Met het bundeltje Orion heeft Mea Strand door de directheid van haar beelden, door de speelsheid van haar ritme en door een zeer aparte, persoonlijk gevoelige benadering van de realiteit bewezen tot onze oorspronkelijkste dichteressen te behoren. Haar gedichten zijn lichamelijk, zijn direct beeldend en hebben een bijna vreemde surreële sfeer, waarin vooral ook de dingen een eigen bezielde rol spelen. Juist omdat bij haar het beeld autonoom wordt, waardoor elk gedicht min of meer een ‘gestalte’ is, blijkt zij een dichteres van deze tijd te zijn.

Bert Schierbeek

Een vriend lacht

Het oog luistert en lacht / ook de wang en / de egel het haar lachen / de lach in de buik klimt / naar de keelpret / een stuk lachende lucht barst / in de kamer een trillend bouquet / of zeepbellen nippend aan de muur / dalen als rookstrepen / op een slapend tapijt / vormen er witte ringen / om in te knikkeren of te hinken / dit kriebelt het tapijt / het tapijt kriebelt de voeten / de voeten vallen om / lachende rollen wij ons op in het lachen

Uit: Nederlandse dichteressen na 1900 – Nel Noordzij, Bezige Bij Amsterdam, 1957

tine louw (midden)Op de foto: Van links naar rechts: Lotte Ruting, Tientje Louw en Gerrit Kouwenaar aan boord van het schip Marina.

Mea Strand is het pseudoniem van Tine (Tientje) Louw (1919 – 2003), geboren in Scheveningen. Schreef poëzie, kinderboeken, illustreerde boeken, maakte boekomslagen en ontwierp platenhoezen.

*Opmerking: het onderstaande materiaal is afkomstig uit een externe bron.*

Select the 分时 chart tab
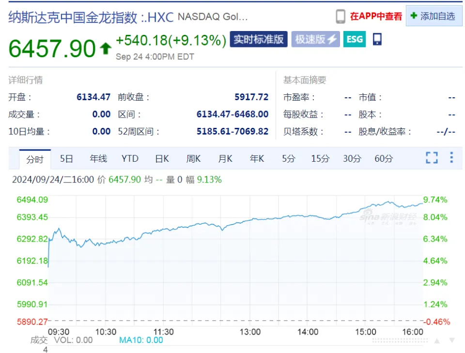Image resolution: width=465 pixels, height=353 pixels. coord(35,159)
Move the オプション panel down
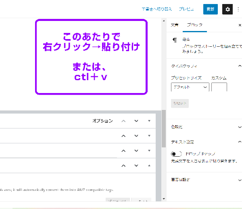242x209 pixels. [136, 121]
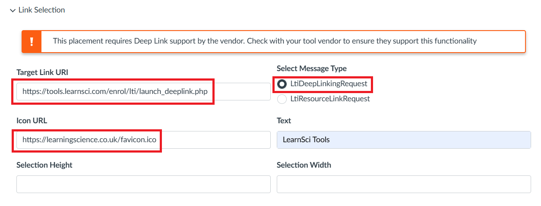The image size is (541, 206).
Task: Click the LtiDeepLinkingRequest option label text
Action: (x=329, y=84)
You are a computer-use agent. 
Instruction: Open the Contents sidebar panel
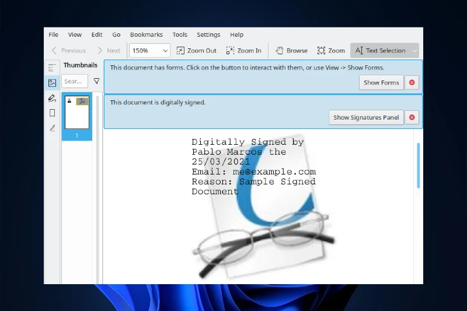point(53,68)
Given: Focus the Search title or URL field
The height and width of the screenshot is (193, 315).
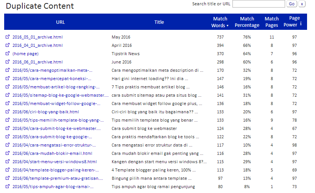Looking at the screenshot, I should click(259, 4).
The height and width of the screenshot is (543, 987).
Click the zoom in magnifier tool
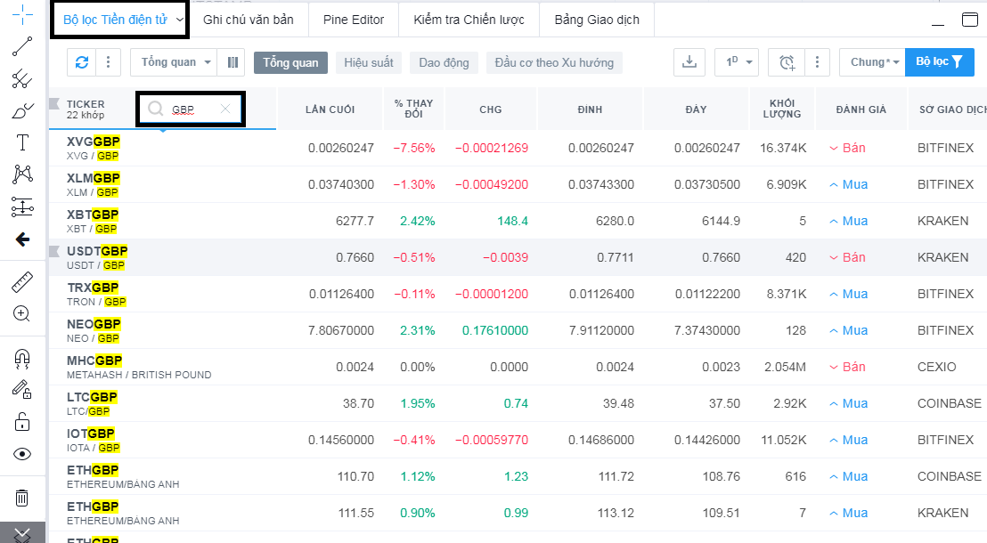[x=22, y=313]
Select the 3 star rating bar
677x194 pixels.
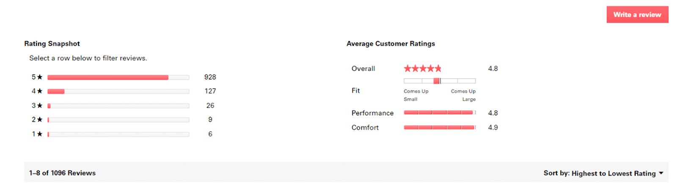118,106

Eind 1948 trouwde ze met dichter Gerrit Kouwenaar. Aan het eind van de Tweede Wereldoorlog doken Margo Minco, Bert Voeten en Tine Louw onder in een pand aan de Kloveniersburgwal in Amsterdam. In 1954 scheidde ze van Kouwenaar. Na haar scheiding had ze een relatie met Jan Vrijman. Rond 1960 vertrok ze naar Parijs en trouwde er met Guy Harloff. Met hem woont ze daarna ook nog in New York. Ze komt na enkele jaren alleen terug naar Parijs.